Know your machine’s timekeeping!! Tracing is not something people do for fun, there usually is performance issues, bugs to investigate, problems to solve. When planning on tracing virtual machine, one must understand the necessity of a good time synchronization. The actual investigation can be preceded by a few long traces with only the matchable events. The traces taken this way shouldn’t be too large and the TraceCompass’s Event Matching Latency Analysis can show the behavior of the clocks over time. This can help decide how to synchronize the traces of the investigation.

Ideally, if the NTP synchronization with ptp_kvm is available and stable enough between the machines, then no additional event/synchronization is necessary with the traces. But if not… then the appropriate events need to be enabled, steps may be necessary to make sure those events are generated during tracing time and the appropriate synchronization technique needs to be applied on the traces before any other actual analysis.

To reproduce

For these experiments, I traced using latest lttng-tools and lttng-modules. To analyze the traces, I used Trace Compass from source code.

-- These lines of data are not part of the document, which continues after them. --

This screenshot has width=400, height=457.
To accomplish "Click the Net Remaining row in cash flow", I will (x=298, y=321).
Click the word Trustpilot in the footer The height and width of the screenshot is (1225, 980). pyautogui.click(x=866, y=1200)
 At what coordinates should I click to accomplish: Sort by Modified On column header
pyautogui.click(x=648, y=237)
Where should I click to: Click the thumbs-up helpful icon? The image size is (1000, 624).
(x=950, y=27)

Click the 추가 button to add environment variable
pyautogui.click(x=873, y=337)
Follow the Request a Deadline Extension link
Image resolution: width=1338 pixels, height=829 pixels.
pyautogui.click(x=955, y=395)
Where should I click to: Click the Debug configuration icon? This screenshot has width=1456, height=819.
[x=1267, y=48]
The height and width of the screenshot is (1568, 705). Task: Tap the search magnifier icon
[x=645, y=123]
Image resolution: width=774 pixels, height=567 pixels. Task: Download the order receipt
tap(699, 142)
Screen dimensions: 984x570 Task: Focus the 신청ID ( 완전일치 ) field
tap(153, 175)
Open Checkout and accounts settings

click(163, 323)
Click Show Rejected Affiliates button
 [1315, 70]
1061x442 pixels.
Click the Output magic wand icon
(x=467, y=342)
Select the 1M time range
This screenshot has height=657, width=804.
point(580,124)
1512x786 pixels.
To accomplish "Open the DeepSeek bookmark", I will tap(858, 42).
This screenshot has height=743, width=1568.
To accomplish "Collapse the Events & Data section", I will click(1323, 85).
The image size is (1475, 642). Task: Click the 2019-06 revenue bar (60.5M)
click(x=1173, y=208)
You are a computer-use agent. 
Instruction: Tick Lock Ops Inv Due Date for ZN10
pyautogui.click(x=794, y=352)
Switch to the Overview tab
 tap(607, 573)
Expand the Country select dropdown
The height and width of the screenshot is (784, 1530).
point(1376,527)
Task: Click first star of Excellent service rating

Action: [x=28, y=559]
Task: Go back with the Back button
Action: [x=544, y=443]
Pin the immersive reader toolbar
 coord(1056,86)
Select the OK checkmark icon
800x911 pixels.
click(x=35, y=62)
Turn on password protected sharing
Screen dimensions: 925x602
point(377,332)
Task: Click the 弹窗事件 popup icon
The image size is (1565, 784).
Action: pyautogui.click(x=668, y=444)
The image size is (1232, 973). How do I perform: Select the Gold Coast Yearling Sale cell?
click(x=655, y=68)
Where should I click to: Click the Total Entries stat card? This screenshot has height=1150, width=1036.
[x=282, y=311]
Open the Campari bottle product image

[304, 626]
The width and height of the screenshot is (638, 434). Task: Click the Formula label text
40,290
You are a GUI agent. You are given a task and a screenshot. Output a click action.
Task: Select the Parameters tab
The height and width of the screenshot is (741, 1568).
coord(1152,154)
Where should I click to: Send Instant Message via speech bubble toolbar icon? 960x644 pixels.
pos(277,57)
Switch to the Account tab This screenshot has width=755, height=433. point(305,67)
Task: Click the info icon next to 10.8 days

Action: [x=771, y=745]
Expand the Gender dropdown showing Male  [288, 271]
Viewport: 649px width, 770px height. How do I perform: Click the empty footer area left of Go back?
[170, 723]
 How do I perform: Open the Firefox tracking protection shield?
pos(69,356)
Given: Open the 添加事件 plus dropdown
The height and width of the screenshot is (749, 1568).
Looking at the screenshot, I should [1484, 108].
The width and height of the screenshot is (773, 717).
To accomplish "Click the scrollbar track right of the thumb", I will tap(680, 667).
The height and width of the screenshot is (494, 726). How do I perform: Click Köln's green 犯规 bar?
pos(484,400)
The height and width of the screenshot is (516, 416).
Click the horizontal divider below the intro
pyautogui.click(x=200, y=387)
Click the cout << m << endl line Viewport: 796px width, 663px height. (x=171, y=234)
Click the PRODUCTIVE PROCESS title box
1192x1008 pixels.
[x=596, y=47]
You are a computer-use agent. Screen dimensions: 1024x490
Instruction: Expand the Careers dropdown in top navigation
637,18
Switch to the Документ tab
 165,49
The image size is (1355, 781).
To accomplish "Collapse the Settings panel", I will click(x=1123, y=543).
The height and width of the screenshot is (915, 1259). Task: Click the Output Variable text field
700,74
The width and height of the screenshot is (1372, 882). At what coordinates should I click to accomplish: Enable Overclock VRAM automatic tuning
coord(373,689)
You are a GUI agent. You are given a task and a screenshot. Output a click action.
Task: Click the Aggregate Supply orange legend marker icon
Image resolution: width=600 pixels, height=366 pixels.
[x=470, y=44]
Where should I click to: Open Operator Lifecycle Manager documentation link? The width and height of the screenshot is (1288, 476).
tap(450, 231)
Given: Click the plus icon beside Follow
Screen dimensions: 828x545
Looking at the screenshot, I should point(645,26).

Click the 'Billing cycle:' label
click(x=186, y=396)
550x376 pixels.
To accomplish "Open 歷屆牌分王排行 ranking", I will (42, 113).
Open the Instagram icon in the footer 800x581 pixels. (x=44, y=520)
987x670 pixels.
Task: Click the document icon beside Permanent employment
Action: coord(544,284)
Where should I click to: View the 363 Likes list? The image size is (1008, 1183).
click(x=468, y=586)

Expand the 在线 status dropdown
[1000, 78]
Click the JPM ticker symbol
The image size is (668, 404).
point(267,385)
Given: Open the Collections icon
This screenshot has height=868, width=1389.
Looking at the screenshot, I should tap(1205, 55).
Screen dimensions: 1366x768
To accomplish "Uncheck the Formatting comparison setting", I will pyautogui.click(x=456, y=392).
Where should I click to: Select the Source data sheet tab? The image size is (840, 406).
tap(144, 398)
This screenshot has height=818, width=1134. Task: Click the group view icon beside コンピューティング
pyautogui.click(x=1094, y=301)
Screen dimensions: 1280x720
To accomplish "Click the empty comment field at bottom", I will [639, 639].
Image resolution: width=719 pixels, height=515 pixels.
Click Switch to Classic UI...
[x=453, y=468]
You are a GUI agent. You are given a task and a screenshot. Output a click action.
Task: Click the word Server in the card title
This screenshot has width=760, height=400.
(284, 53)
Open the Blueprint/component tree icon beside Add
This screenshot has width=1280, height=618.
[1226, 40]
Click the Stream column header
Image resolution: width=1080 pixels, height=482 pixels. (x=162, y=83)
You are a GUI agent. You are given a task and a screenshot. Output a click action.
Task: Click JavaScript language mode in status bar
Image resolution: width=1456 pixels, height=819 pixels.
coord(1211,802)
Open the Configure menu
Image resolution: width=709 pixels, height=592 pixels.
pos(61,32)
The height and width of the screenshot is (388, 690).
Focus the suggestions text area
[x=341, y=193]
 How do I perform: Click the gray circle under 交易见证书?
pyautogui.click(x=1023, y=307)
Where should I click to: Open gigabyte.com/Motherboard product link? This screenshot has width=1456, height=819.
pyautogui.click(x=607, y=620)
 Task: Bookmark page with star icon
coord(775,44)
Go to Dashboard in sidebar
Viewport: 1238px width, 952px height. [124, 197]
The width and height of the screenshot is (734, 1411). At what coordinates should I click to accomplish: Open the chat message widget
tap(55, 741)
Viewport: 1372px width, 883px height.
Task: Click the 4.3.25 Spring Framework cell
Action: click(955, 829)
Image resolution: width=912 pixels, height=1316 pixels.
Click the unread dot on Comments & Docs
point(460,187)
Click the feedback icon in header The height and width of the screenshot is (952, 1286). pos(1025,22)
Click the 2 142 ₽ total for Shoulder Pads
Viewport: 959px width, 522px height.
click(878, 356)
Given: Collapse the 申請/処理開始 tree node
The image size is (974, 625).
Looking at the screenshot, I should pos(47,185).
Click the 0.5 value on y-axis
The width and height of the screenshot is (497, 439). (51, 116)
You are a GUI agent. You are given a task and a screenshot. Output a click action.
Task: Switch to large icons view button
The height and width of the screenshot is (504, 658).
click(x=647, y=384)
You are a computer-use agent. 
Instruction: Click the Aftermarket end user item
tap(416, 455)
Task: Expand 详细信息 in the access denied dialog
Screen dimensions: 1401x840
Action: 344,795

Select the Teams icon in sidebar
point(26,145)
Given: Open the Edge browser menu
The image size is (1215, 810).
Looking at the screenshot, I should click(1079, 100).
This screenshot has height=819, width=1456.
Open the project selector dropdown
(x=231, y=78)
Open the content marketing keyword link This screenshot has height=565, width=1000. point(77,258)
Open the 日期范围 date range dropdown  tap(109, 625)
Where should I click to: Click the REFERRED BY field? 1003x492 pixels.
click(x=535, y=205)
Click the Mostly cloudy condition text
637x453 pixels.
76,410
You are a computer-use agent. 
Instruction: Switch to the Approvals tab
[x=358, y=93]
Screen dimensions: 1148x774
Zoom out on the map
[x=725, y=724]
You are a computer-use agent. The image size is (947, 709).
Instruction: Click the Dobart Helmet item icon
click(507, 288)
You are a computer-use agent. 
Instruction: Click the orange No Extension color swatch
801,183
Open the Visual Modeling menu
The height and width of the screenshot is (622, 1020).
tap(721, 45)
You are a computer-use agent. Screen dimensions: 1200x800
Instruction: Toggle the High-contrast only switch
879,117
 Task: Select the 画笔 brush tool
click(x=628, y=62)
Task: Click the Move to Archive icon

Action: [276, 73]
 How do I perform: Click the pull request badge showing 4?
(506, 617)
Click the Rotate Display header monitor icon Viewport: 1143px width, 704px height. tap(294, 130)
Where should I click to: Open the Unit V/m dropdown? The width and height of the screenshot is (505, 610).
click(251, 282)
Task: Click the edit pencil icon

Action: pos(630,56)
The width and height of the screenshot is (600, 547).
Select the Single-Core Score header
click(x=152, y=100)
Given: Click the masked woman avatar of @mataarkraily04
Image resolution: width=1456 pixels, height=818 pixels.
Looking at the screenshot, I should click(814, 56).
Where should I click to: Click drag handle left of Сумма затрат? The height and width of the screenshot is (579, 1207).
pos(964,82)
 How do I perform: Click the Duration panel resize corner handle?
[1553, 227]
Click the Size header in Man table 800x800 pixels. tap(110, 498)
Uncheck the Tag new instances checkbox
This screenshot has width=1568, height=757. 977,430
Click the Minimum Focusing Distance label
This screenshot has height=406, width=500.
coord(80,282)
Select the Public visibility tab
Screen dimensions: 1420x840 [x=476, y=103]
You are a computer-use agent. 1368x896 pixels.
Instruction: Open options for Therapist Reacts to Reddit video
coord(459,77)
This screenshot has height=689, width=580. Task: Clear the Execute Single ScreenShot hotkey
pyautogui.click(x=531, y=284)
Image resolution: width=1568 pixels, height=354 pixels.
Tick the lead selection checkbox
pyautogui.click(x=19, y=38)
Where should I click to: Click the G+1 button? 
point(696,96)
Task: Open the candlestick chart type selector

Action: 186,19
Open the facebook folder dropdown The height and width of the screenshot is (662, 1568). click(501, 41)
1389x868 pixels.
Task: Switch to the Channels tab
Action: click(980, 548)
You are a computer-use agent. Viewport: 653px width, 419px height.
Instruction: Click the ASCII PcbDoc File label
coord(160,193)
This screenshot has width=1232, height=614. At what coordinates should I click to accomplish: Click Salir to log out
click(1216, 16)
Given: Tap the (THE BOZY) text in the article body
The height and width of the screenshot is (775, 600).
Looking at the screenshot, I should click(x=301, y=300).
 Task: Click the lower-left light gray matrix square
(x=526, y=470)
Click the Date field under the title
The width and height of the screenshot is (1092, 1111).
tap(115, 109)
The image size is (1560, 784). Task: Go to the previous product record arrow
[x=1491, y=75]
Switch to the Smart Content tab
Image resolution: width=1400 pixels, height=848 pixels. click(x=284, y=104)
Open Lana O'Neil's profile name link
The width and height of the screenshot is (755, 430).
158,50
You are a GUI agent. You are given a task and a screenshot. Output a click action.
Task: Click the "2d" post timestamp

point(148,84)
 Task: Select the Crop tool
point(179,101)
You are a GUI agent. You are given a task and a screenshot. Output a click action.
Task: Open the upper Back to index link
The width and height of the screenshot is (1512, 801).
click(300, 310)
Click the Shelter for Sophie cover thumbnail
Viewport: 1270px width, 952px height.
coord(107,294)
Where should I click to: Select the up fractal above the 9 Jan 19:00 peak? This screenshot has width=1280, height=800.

For the long duration network communication traces, I used the following commands for tracing in guests and host, enabling only events for network packets:

lttng create
lttng enable-channel --kernel --num-subbuf 16 --subbuf-size 1024K more-subbuf
lttng enable-event -k --channel more-subbuf net_dev_queue,netif_receive_skb,net_if_receive_skb
lttng start

I used this script on the host to ensure a frequent, but not too verbose communication between machines:

#!/bin/bash

while true; do
	ssh virtual@machine1 ls
	ssh virtual@machine2 ls
	sleep 200
done

For the long traces, a special version of lttng-modules for qemu/kvm analyses needs to be compiled, with the kernel sources for the kvm events. Refer to the Trace Compass Incubator’s Virtual Machine feature documentation for more information on compiling the tracer. The following commands lines were used to create the tracing session:

sudo modprobe lttng_probe_addons
# Enable one of the following line for tracing on host or guest respectively
sudo modprobe lttng_vmsync_host
sudo modprobe lttng_vmsync_guest

lttng create
lttng enable-channel --kernel --num-subbuf 16 --subbuf-size 1024K more-subbuf
# scheduling
lttng enable-event -k --channel more-subbuf sched_switch,sched_waking,sched_pi_setprio,sched_process_fork,sched_process_exit,sched_process_free,sched_wakeup
lttng enable-event -k --channel more-subbuf irq_softirq_entry,irq_softirq_raise,irq_softirq_exit
lttng enable-event -k --channel more-subbuf irq_handler_entry,irq_handler_exit
lttng enable-event -k --channel more-subbuf --syscall --all
lttng enable-event -k --channel more-subbuf lttng_statedump_process_state,lttng_statedump_start,lttng_statedump_end,lttng_statedump_network_interface,lttng_statedump_block_device
# Block I/O
lttng enable-event -k --channel more-subbuf block_rq_complete,block_rq_insert,block_rq_issue
lttng enable-event -k --channel more-subbuf block_bio_frontmerge,sched_migrate,sched_migrate_task
# cpu related
lttng enable-event -k --channel more-subbuf power_cpu_frequency
# network events
lttng enable-event -k --channel more-subbuf net_dev_queue,netif_receive_skb,net_if_receive_skb
# timer events
lttng enable-event -k --channel more-subbuf timer_hrtimer_start,timer_hrtimer_cancel,timer_hrtimer_expire_entry,timer_hrtimer_expire_exit

# vm EVENTS
lttng enable-event -k --channel more-subbuf vmsync_hg_guest,vmsync_hg_host,vmsync_gh_guest,vmsync_gh_host
# kvm events, comment this line on guests
lttng enable-event -k --channel more-subbuf kvm_x86_entry,kvm_x86_exit,kvm_x86_hypercall,kvm_x86_hv_hypercall

lttng start

As for the analyses used in Trace Compass to display event matching latencies and virtual machines’ bad events, the former is still under review and can be obtained by checking out this patch (it should be integrated in Trace Compass soon). The latter will soon be included in the Virtual Machine And Container Analysis incubator feature.